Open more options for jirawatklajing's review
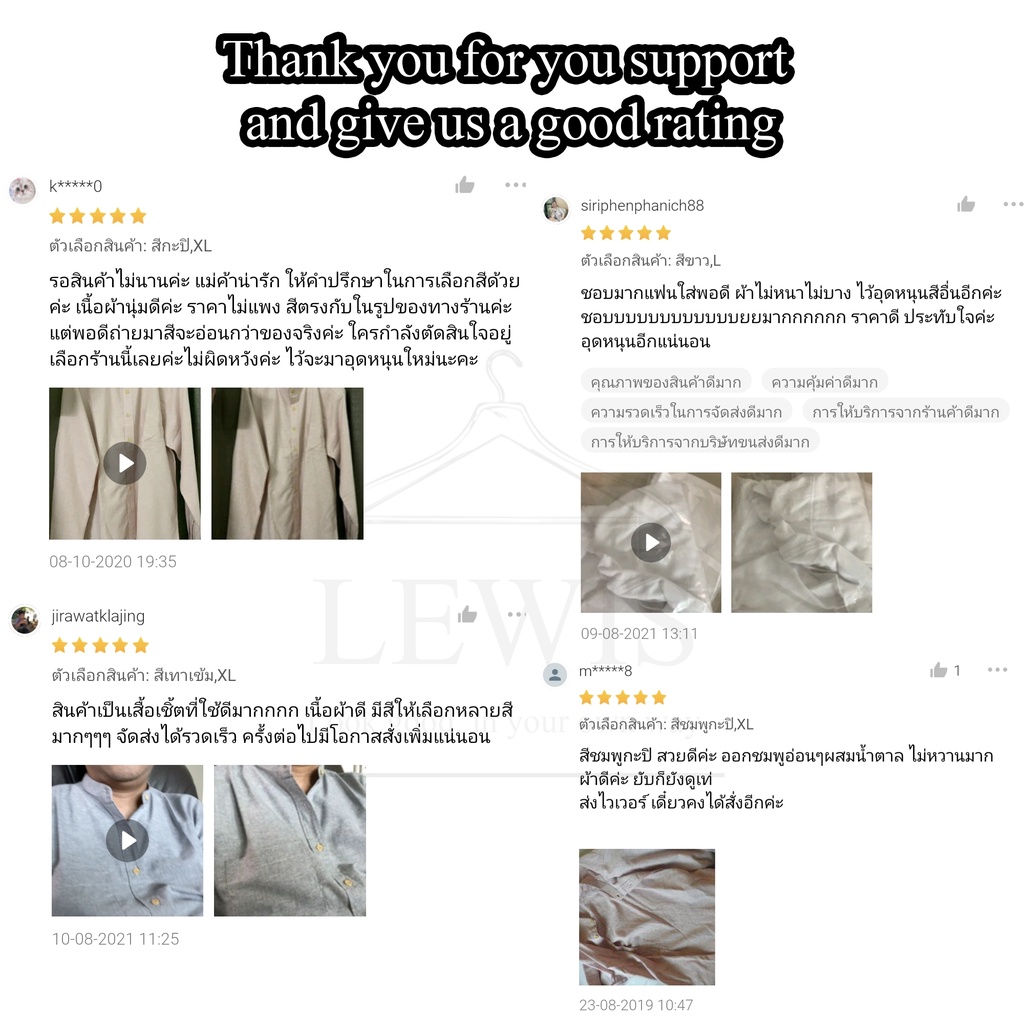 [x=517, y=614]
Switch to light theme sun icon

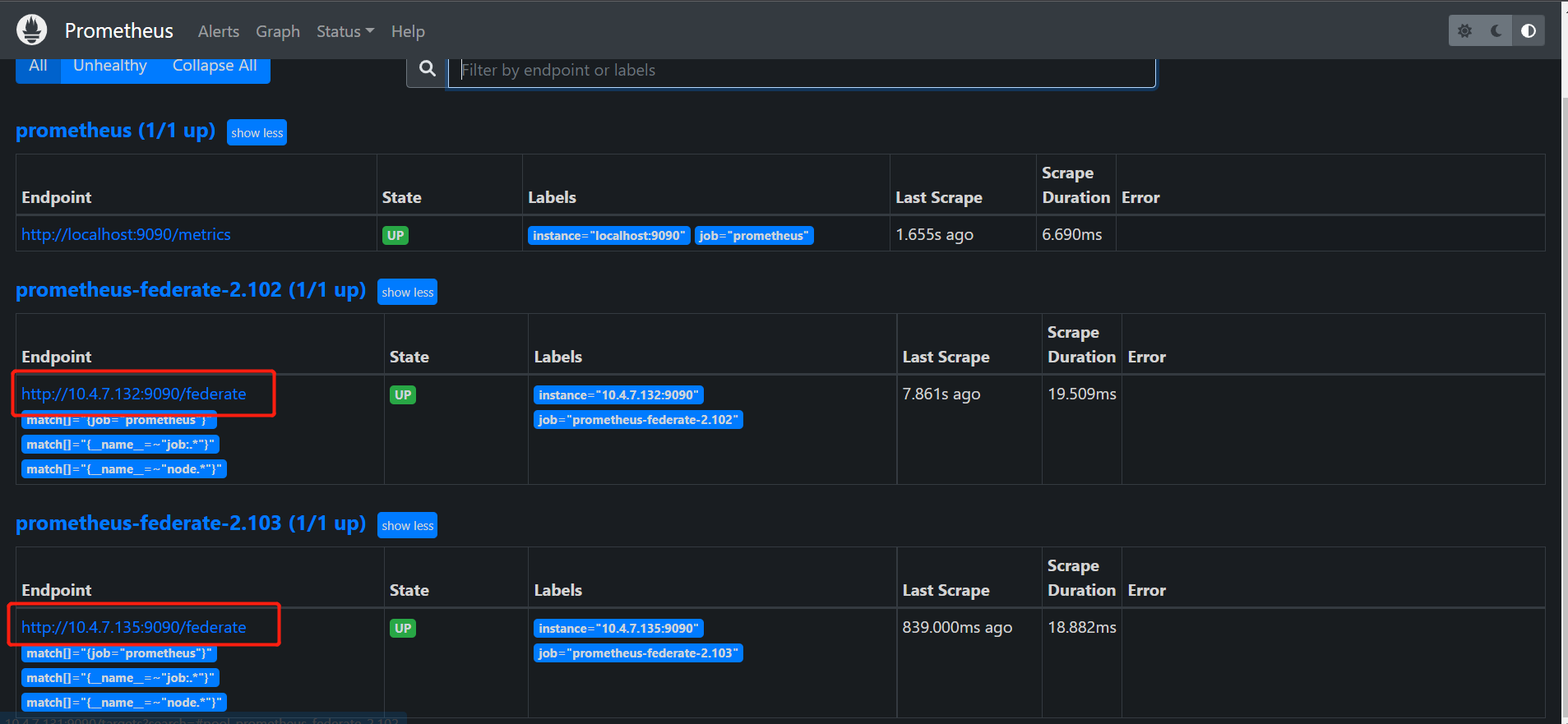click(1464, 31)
==
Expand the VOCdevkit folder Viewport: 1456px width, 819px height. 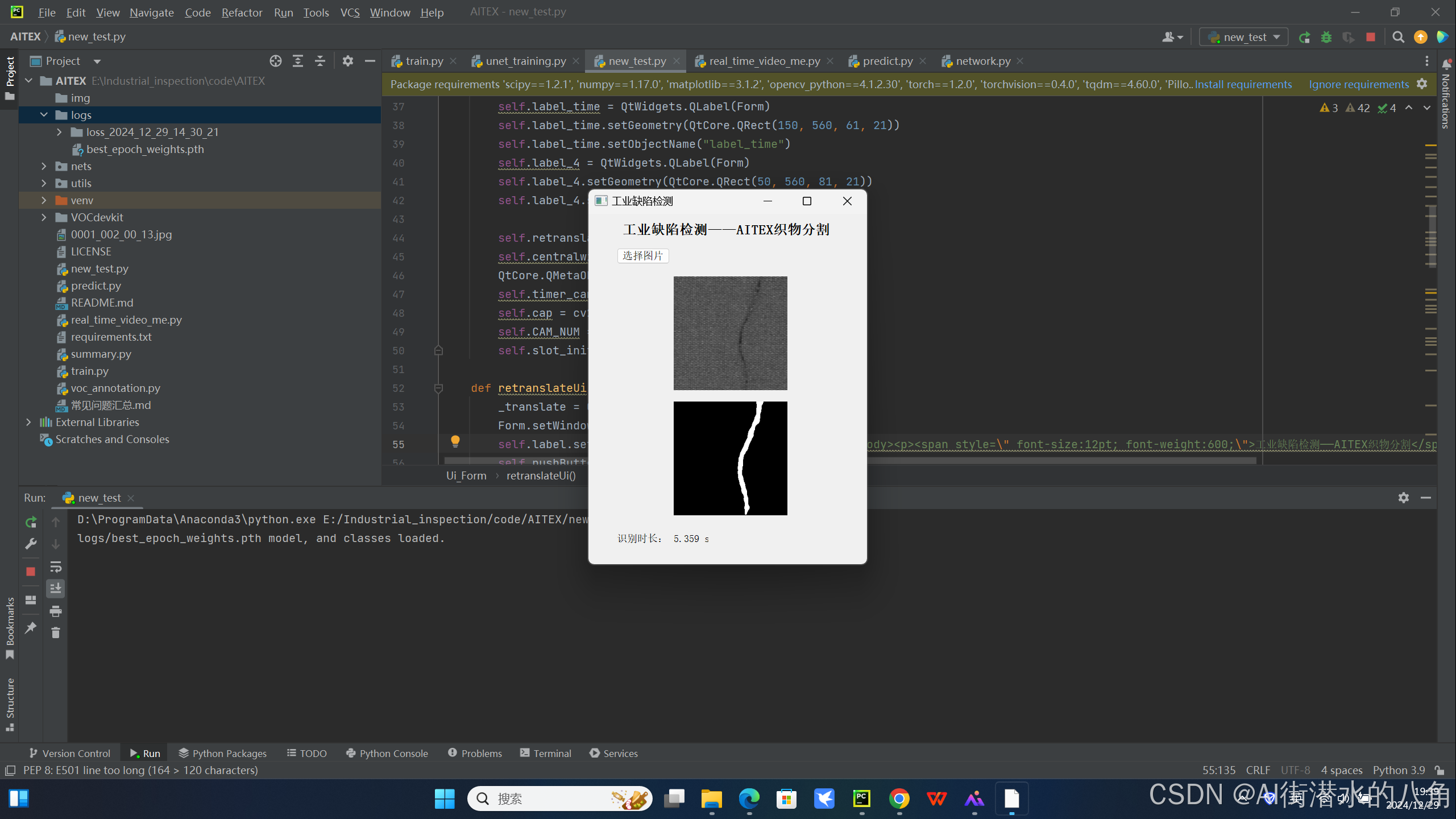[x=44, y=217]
---
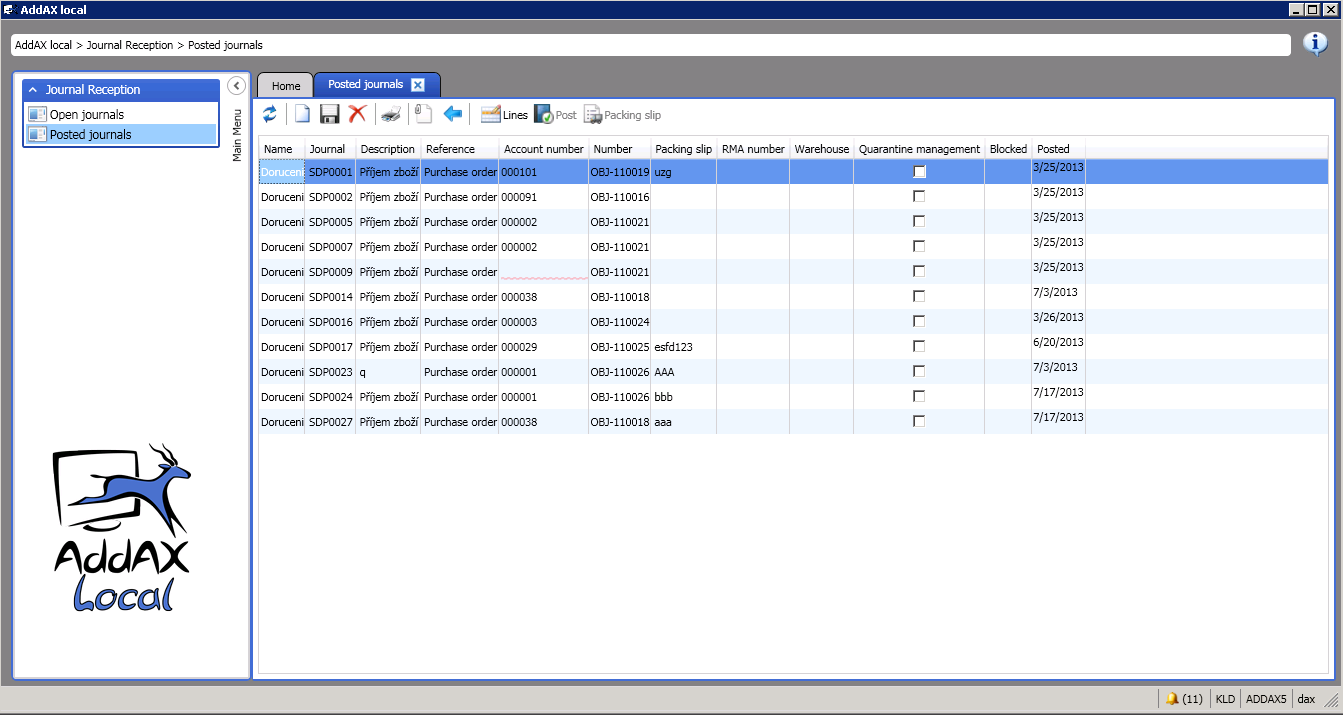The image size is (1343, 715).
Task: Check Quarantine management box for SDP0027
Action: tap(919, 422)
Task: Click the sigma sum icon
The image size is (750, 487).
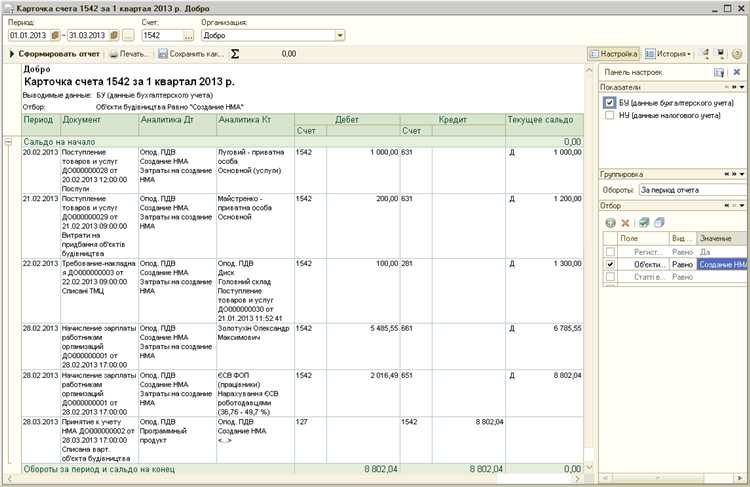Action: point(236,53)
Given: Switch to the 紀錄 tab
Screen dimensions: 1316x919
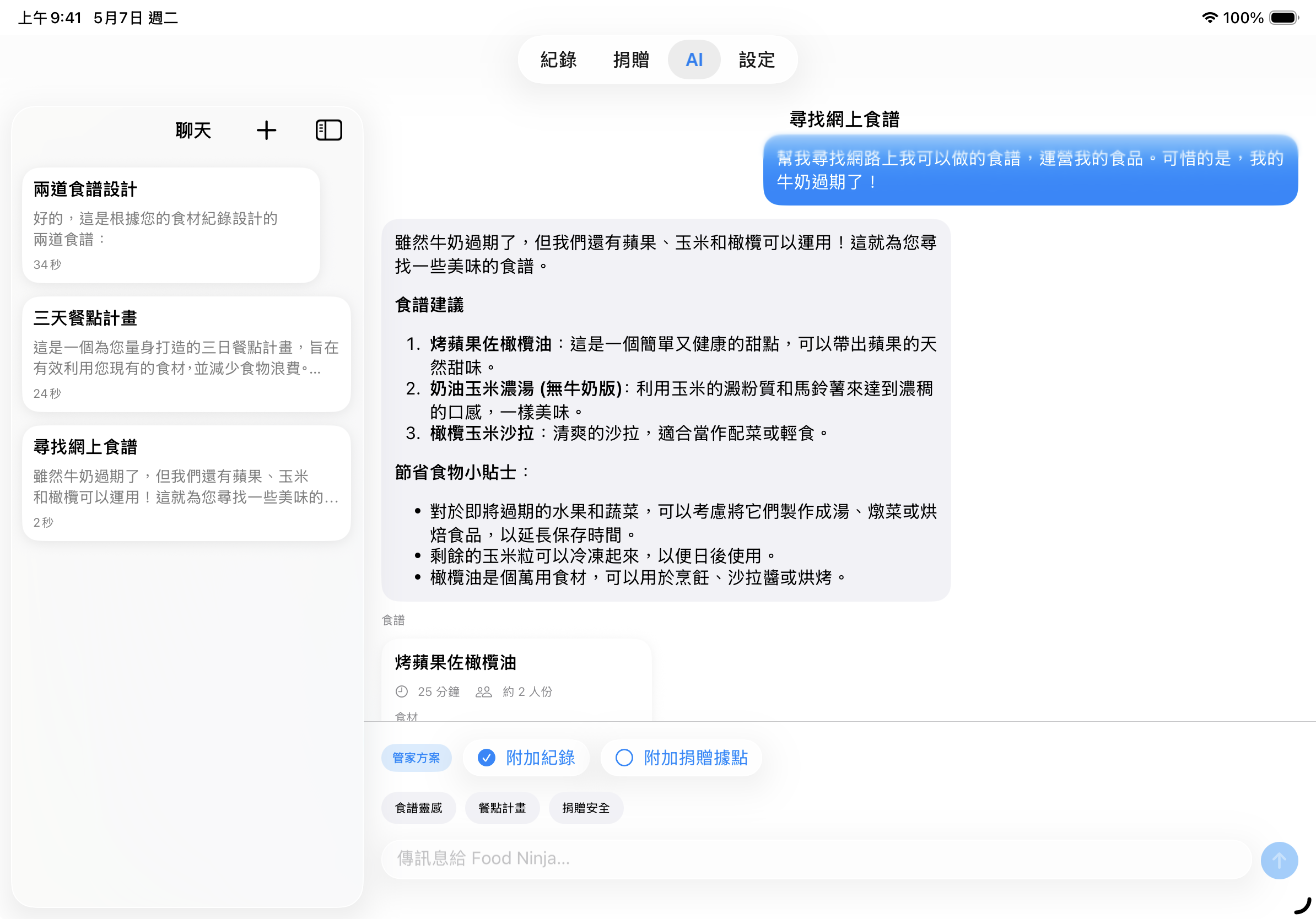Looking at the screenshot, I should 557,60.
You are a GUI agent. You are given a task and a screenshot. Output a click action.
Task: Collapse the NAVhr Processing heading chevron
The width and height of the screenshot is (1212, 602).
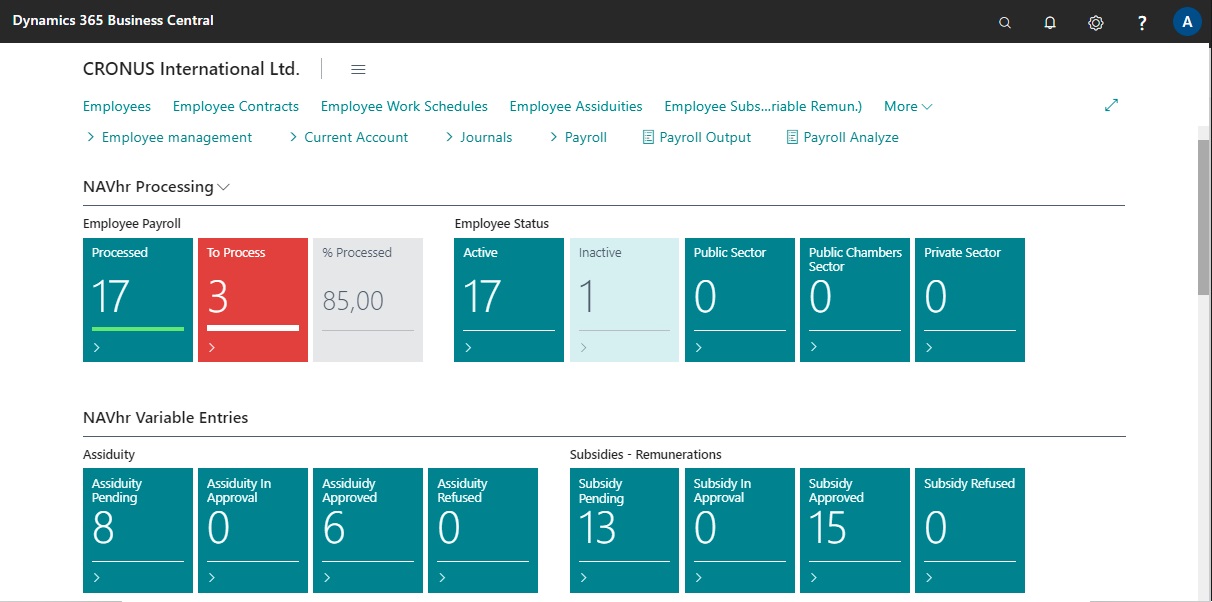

▶ Given instruction: Output the lines of material from the line containing "Open more options for jirawatklajing's review" up to and including the line containing "click(1464, 31)", exactly as they appear, leaving out the pictures.

▶ Output for this task:
Open more options for jirawatklajing's review
 [x=517, y=614]
Switch to light theme sun icon

click(1464, 31)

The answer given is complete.